Wednesday, December 11, 2019

Veil-of-ignorance reasoning favors the greater good

Karen Huang, Joshua D. Greene and Max Bazerman
PNAS first published November 12, 2019
https://doi.org/10.1073/pnas.1910125116

Abstract

The “veil of ignorance” is a moral reasoning device designed to promote impartial decision-making by denying decision-makers access to potentially biasing information about who will benefit most or least from the available options. Veil-of-ignorance reasoning was originally applied by philosophers and economists to foundational questions concerning the overall organization of society. Here we apply veil-of-ignorance reasoning in a more focused way to specific moral dilemmas, all of which involve a tension between the greater good and competing moral concerns. Across six experiments (N = 5,785), three pre-registered, we find that veil-of-ignorance reasoning favors the greater good. Participants first engaged in veil-of-ignorance reasoning about a specific dilemma, asking themselves what they would want if they did not know who among those affected they would be.

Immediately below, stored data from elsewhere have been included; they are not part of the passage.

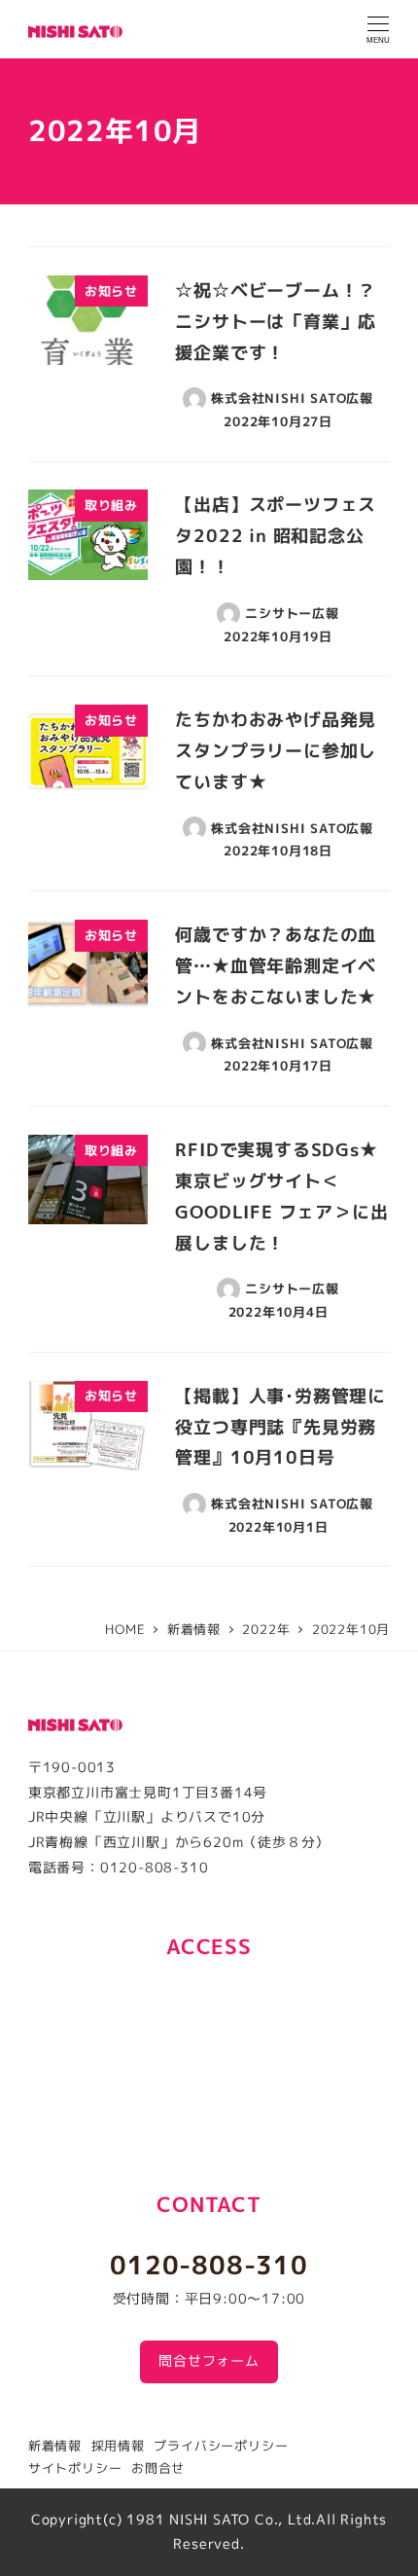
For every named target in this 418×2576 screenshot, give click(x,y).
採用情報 (118, 2445)
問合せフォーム (209, 2361)
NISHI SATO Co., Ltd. (242, 2519)
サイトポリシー (75, 2468)
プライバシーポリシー (221, 2445)
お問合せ (158, 2468)
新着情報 (55, 2445)
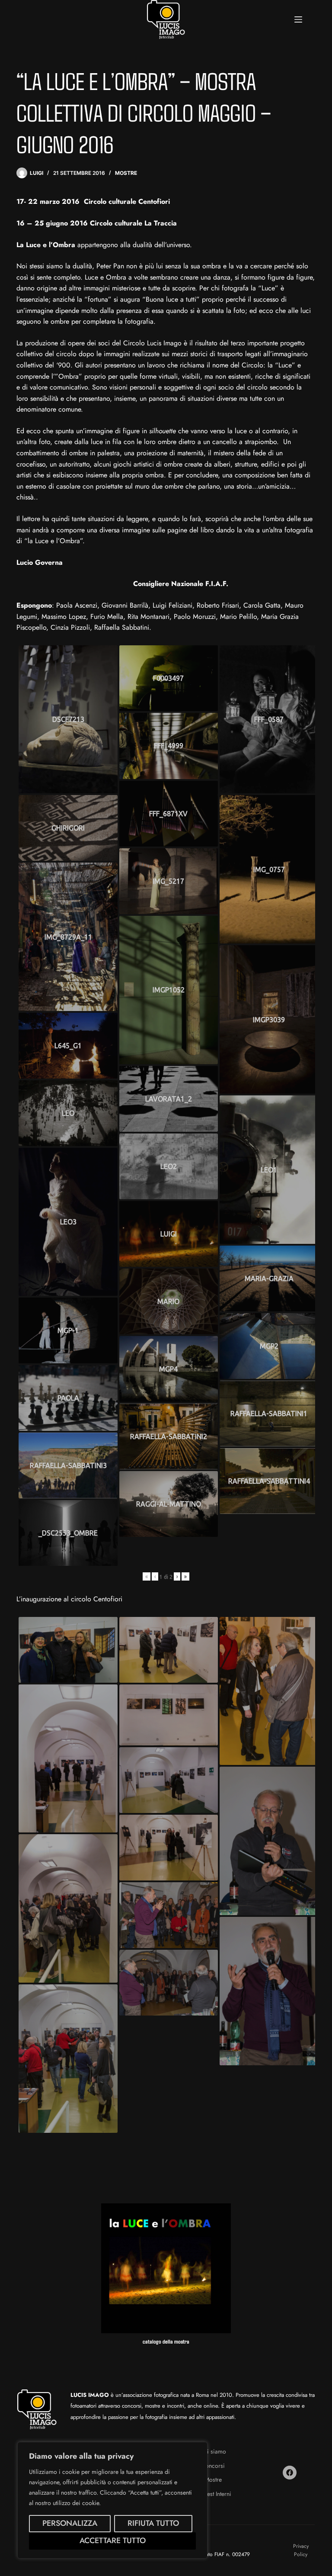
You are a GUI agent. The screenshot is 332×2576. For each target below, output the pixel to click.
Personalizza (69, 2523)
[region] (112, 2500)
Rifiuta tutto (153, 2523)
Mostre (126, 173)
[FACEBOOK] (290, 2472)
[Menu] (298, 19)
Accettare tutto (113, 2540)
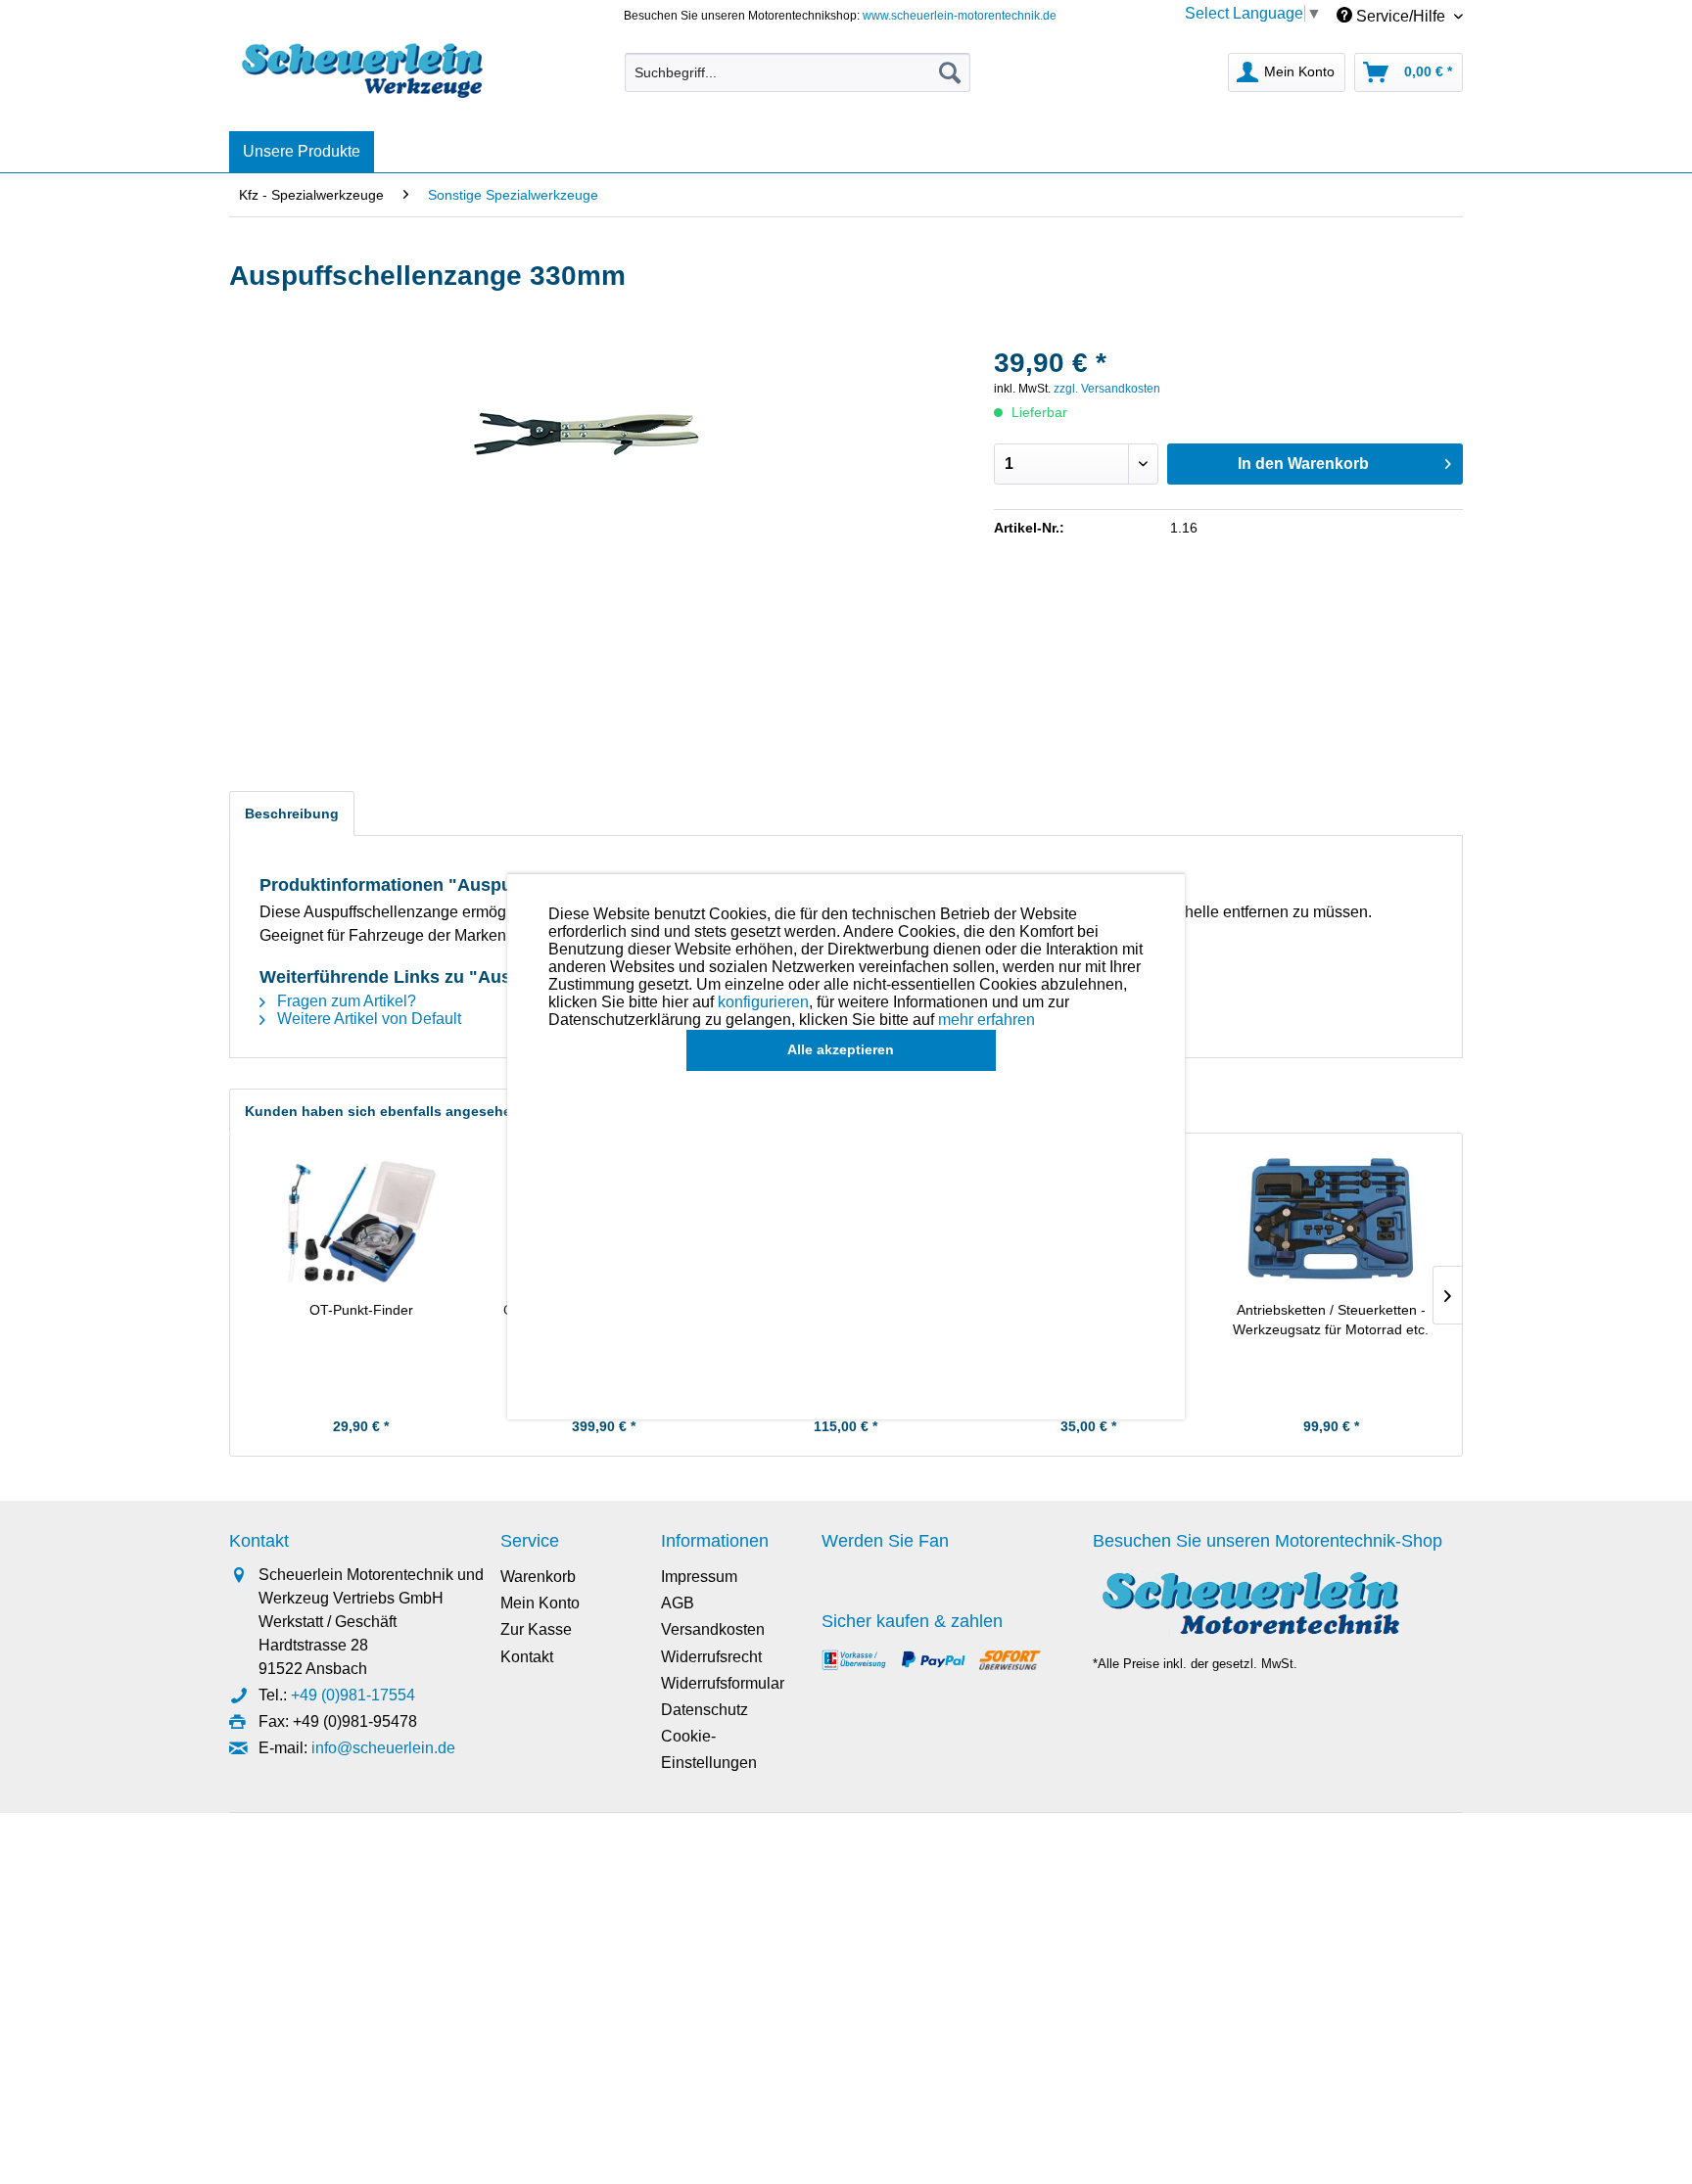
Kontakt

Participants then responded to a more conventional version of the same dilemma with a moral judgment, a policy preference, or an economic choice. Participants who first engaged in veil-of-ignorance reasoning subsequently made more utilitarian choices in response to a classic philosophical dilemma, a medical dilemma, a real donation decision between a more vs. less effective charity, and a policy decision concerning the social dilemma of autonomous vehicles. These effects depend on the impartial thinking induced by veil-of-ignorance reasoning and cannot be explained by a simple anchoring account, probabilistic reasoning, or generic perspective-taking. These studies indicate that veil-of-ignorance reasoning may be a useful tool for decision-makers who wish to make more impartial and/or socially beneficial choices.

Significance

The philosopher John Rawls aimed to identify fair governing principles by imagining people choosing their principles from behind a “veil of ignorance,” without knowing their places in the social order. Across 7 experiments with over 6,000 participants, we show that veil-of-ignorance reasoning leads to choices that favor the greater good. Veil-of-ignorance reasoning makes people more likely to donate to a more effective charity and to favor saving more lives in a bioethical dilemma. It also addresses the social dilemma of autonomous vehicles (AVs), aligning abstract approval of utilitarian AVs (which minimize total harm) with support for a utilitarian AV policy. These studies indicate that veil-of-ignorance reasoning may be used to promote decision making that is more impartial and socially beneficial.